No real surprises await in Grace Tiffany's Will: A Novel, but it's a pleasant read nonetheless. Indeed, without Grace Tiffany's old use of language, the book would fall rather flat.
The novel is a fictional biography of Shakespeare, filling in all the missing pieces—not the least of which is Shakespeare's point of view on things like his wife, his son's death, and his desire to act and write for the London stage. And, since Grace Tiffany is a well-respected Shakespeare scholar in her own right, the novel has (with a few exceptions) a good sense of the contemporary history.
One of the exceptions is having one of Shakespeare's daughters end up disguising herself as a boy and coming to London to try to take her place on the stage. I can't quite place where I've encountered that idea before, but I know another fictional piece or two has toyed with the idea. It's not quite as common as having Elizabeth I attend a performance at the Globe, but it carries the same weight of impossibility—mixed with the interest of the impossible becoming possible.
There's also a wonderfully unlikely scene where Will Shakespeare and Ben Jonson steal a skull from London bridge—the skull of Edward Arden, as it turns out—to play the role of Yorick.
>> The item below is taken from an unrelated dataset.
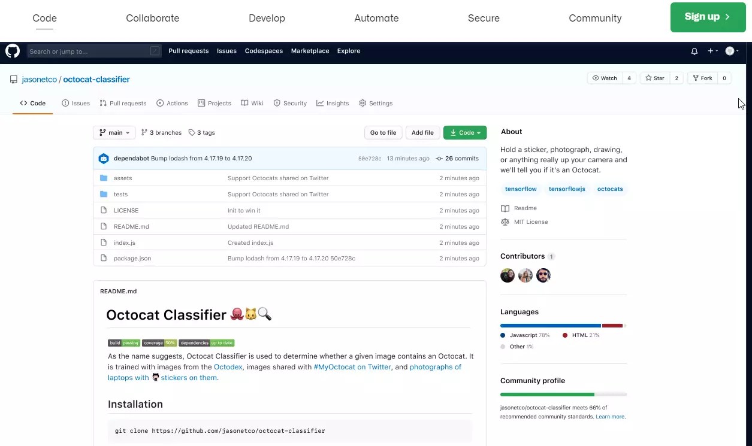Fork the repository
752x446 pixels.
click(701, 78)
Better than those moments are the points where Shakespeare reflects on his art. In the section below, Shakespeare separates himself and his own views from his characters and their views:
Although we have license to be skeptical of the ways Tiffany fills in the gaps of Shakespeare's biography, this novel is compelling.Mayhap I think the thing the rebel says. Mayhap I do not. He says it, not I. And they hang him. Do I think it right that they hang him? Who may guess? It is not I who speaks, but the play, and the play is poetry, and poetry is many sided. . . . I say only that there is safety in poetry's doubleness. (179-80)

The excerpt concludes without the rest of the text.